In 1977, Computer Image decided it could find a larger market by having a facility in Hollywood, so it borrowed heavily and set up a new company, Image West, Ltd. The company, while very good technically, did not know the Hollywood market well, and was eventually foreclosed by its bank. The bank then approached Computer Image’s largest customer, Omnibus, Inc. from Canada and offered to have them take over Image West. Omnibus agreed, and operated the company until 1982 when it sold Image West and went on to form Omnibus Computer Graphics Inc., using digital technology licensed from the New York Institute of Technology. Image West continued to operate SCANIMATES until 1986 when it discontinued operations.

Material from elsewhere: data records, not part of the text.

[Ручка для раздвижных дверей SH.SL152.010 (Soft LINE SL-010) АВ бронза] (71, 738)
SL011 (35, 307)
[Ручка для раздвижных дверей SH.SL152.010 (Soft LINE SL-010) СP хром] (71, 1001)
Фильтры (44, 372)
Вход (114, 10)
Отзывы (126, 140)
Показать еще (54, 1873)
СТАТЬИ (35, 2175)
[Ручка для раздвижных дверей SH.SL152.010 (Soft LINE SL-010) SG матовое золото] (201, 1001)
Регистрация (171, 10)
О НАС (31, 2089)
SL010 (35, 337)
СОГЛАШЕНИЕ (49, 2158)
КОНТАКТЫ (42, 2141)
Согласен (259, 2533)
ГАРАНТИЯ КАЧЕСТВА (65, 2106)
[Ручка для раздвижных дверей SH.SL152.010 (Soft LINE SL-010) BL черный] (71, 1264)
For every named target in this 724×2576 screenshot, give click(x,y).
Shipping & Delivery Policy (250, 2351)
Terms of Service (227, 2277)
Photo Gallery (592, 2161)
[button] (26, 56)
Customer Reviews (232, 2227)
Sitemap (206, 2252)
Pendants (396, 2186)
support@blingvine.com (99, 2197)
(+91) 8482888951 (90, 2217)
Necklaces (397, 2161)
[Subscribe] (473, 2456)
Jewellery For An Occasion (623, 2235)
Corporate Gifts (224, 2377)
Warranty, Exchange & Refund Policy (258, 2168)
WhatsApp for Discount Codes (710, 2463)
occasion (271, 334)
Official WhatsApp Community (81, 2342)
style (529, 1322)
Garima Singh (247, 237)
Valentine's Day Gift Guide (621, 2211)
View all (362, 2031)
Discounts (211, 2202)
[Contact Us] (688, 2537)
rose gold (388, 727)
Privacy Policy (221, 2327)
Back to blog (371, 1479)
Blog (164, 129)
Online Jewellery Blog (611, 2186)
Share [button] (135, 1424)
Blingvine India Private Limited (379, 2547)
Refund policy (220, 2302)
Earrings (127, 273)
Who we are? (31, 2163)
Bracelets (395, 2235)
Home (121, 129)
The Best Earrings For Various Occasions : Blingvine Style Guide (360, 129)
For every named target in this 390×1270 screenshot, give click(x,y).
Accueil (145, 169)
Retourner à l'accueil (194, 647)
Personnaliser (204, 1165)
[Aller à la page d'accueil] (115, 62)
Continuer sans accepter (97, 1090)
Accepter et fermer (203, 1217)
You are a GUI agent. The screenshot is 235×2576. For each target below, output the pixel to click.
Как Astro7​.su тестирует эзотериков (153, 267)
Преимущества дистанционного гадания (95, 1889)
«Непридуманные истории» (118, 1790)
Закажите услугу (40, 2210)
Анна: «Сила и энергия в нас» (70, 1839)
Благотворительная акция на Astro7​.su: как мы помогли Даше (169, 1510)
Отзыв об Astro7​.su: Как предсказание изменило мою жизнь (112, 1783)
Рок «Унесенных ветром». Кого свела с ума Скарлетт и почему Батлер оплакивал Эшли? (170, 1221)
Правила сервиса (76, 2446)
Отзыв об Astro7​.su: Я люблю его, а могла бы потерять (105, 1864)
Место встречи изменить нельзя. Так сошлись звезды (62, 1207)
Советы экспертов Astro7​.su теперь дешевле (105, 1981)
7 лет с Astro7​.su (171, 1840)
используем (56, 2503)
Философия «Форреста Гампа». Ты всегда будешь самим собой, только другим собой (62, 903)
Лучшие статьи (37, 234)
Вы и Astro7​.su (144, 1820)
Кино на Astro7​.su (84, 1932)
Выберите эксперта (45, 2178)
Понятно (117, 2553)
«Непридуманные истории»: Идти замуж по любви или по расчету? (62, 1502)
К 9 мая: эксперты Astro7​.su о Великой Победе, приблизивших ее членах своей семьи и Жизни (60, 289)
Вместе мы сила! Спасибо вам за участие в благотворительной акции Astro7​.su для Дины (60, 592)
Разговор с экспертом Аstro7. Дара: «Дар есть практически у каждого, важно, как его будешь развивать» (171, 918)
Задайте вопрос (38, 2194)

Cliff Brown was president and David Sieg was Chief Engineer at Image West. Several other technologies were investigated during this period. At Image West, Seig engineered the VersEFX, a system in which full-color transparencies could be used as input. According to Sieg, “Digital oscillators and 3D perspective were incorporated to animate the same video parameters found in Scanimate.” The first system was shipped overseas, and Image West began building a second. At the same time, at Computer Image Corp., Ed Tajchman created the System IV, a digital 3D animation system. Its input was still monochrome video, and it was quite expensive. The System IV was briefly used in production [2], but fell victim to the rise of turnkey digital animation solutions, such as the Ampex Digital Optics (ADO), digital paint systems such as the Quantel Paint Box, and 3D animation systems such as the Bosch FGS-4000 that were much less costly. This technology change impacted the company’s bottom line and they responded by buying a new Symbolics system with both paint and 3D capabilities, but as with a number of similar production facilities, the innovation caught up with them and they went out of business. They tried a last ditch effort to go public, but failed.

Dolphin Productions

Dolphin Productions Logo

Of the first eight SCANIMATES built by Harrison, six were in the United States. Two were in Denver at his company, Computer Image Corporation. Two Scanimates were in New York at Dolphin Productions (a division of Computer Image), two more were in Hollywood at Image West, and two were overseas in Japan. Dolphin Productions worked closely with PBS’s Sesame Street and The Electric Company. Allen Stanley was the President at Dolphin.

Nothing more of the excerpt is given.